◆ WHAT TO DO:
Rewrite the material below with every occurrence of "Image resolution" swapped for "Screen size", leaving everything else unchanged.

◆ PROVIDED ENTRIES:

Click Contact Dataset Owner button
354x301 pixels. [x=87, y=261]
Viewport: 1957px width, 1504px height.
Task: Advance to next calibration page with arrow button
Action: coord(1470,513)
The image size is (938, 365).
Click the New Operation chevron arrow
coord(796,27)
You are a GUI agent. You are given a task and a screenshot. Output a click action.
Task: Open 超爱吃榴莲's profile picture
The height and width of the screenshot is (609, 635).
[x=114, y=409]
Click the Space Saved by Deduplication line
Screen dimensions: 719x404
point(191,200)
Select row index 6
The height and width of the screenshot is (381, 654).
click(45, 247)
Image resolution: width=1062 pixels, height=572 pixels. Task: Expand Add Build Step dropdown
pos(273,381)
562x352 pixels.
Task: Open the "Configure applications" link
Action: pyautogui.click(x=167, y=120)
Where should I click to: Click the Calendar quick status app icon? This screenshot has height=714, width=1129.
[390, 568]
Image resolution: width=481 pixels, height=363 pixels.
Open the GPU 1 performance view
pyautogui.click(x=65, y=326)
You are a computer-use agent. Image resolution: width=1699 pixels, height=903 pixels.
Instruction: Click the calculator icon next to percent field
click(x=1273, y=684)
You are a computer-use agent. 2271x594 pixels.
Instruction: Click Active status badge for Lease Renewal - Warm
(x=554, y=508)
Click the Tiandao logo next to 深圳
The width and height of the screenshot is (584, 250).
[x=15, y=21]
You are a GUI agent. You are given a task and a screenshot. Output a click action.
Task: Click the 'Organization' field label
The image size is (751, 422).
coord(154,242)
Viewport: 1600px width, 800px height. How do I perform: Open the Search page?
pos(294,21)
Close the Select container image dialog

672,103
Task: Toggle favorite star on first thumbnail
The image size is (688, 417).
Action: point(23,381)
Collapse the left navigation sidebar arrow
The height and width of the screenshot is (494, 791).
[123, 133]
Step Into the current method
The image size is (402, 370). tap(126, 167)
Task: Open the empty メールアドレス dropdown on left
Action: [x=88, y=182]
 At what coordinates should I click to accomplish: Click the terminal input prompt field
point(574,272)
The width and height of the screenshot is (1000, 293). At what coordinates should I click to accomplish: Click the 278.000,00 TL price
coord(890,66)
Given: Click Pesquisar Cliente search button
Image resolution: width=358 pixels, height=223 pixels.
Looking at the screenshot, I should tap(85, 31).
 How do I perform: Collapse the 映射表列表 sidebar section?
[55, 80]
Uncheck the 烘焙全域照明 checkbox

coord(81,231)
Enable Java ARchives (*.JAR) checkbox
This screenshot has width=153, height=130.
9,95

◆ TASK OUTPUT:
Click Contact Dataset Owner button
354x301 pixels. [x=87, y=261]
Viewport: 1957px width, 1504px height.
Task: Advance to next calibration page with arrow button
Action: coord(1470,513)
The image size is (938, 365).
Click the New Operation chevron arrow
coord(796,27)
You are a GUI agent. You are given a task and a screenshot. Output a click action.
Task: Open 超爱吃榴莲's profile picture
The height and width of the screenshot is (609, 635).
[x=114, y=409]
Click the Space Saved by Deduplication line
Screen dimensions: 719x404
point(191,200)
Select row index 6
The height and width of the screenshot is (381, 654).
click(45, 247)
Screen size: width=1062 pixels, height=572 pixels. Task: Expand Add Build Step dropdown
pos(273,381)
562x352 pixels.
Task: Open the "Configure applications" link
Action: pyautogui.click(x=167, y=120)
Where should I click to: Click the Calendar quick status app icon? This screenshot has height=714, width=1129.
[390, 568]
Screen size: width=481 pixels, height=363 pixels.
Open the GPU 1 performance view
pyautogui.click(x=65, y=326)
You are a computer-use agent. Screen size: width=1699 pixels, height=903 pixels.
Instruction: Click the calculator icon next to percent field
click(x=1273, y=684)
You are a computer-use agent. 2271x594 pixels.
Instruction: Click Active status badge for Lease Renewal - Warm
(x=554, y=508)
Click the Tiandao logo next to 深圳
The width and height of the screenshot is (584, 250).
[x=15, y=21]
You are a GUI agent. You are given a task and a screenshot. Output a click action.
Task: Click the 'Organization' field label
The image size is (751, 422).
coord(154,242)
Viewport: 1600px width, 800px height. How do I perform: Open the Search page?
pos(294,21)
Close the Select container image dialog

672,103
Task: Toggle favorite star on first thumbnail
The image size is (688, 417).
Action: point(23,381)
Collapse the left navigation sidebar arrow
The height and width of the screenshot is (494, 791).
[123, 133]
Step Into the current method
The image size is (402, 370). tap(126, 167)
Task: Open the empty メールアドレス dropdown on left
Action: [x=88, y=182]
 At what coordinates should I click to accomplish: Click the terminal input prompt field
point(574,272)
The width and height of the screenshot is (1000, 293). At what coordinates should I click to accomplish: Click the 278.000,00 TL price
coord(890,66)
Given: Click Pesquisar Cliente search button
Screen size: width=358 pixels, height=223 pixels.
Looking at the screenshot, I should tap(85, 31).
 How do I perform: Collapse the 映射表列表 sidebar section?
[55, 80]
Uncheck the 烘焙全域照明 checkbox

coord(81,231)
Enable Java ARchives (*.JAR) checkbox
This screenshot has width=153, height=130.
9,95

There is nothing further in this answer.